RECORDS FOR THIS EXERCISE:

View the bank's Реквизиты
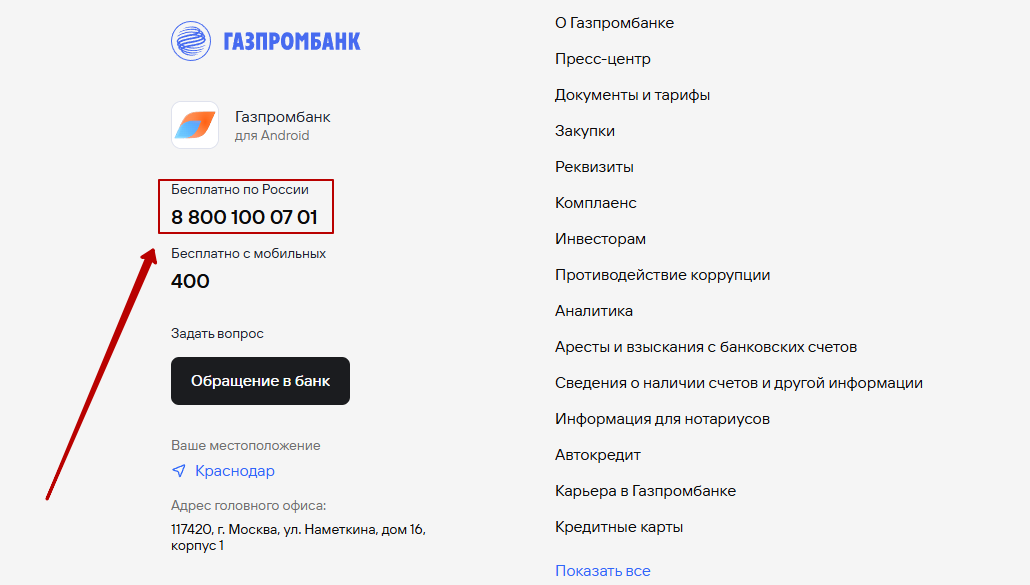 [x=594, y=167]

...

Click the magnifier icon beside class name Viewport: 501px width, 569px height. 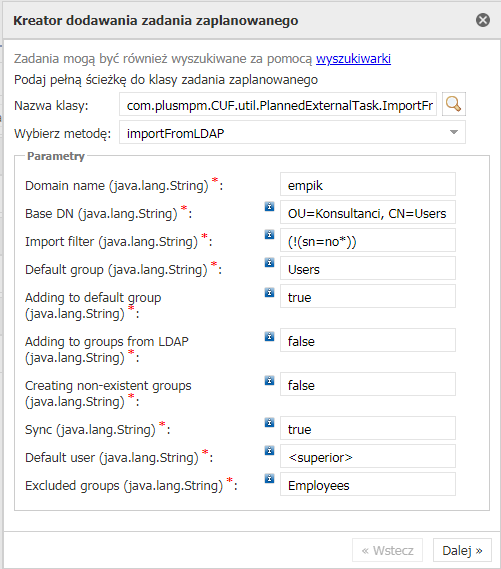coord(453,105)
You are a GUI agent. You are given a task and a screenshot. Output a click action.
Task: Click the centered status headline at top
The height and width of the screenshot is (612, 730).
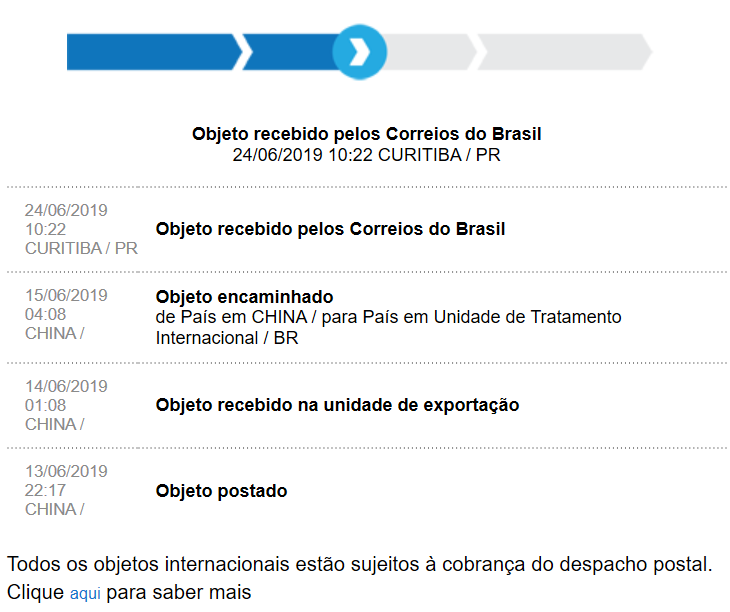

PROBLEM STATEMENT: Each line in the listing above from the one containing "Task: Click the" through the one containing "The height and" should be repeated exactly, and no other line.

ANSWER TO THIS TASK:
Task: Click the centered status headline at top
The height and width of the screenshot is (612, 730).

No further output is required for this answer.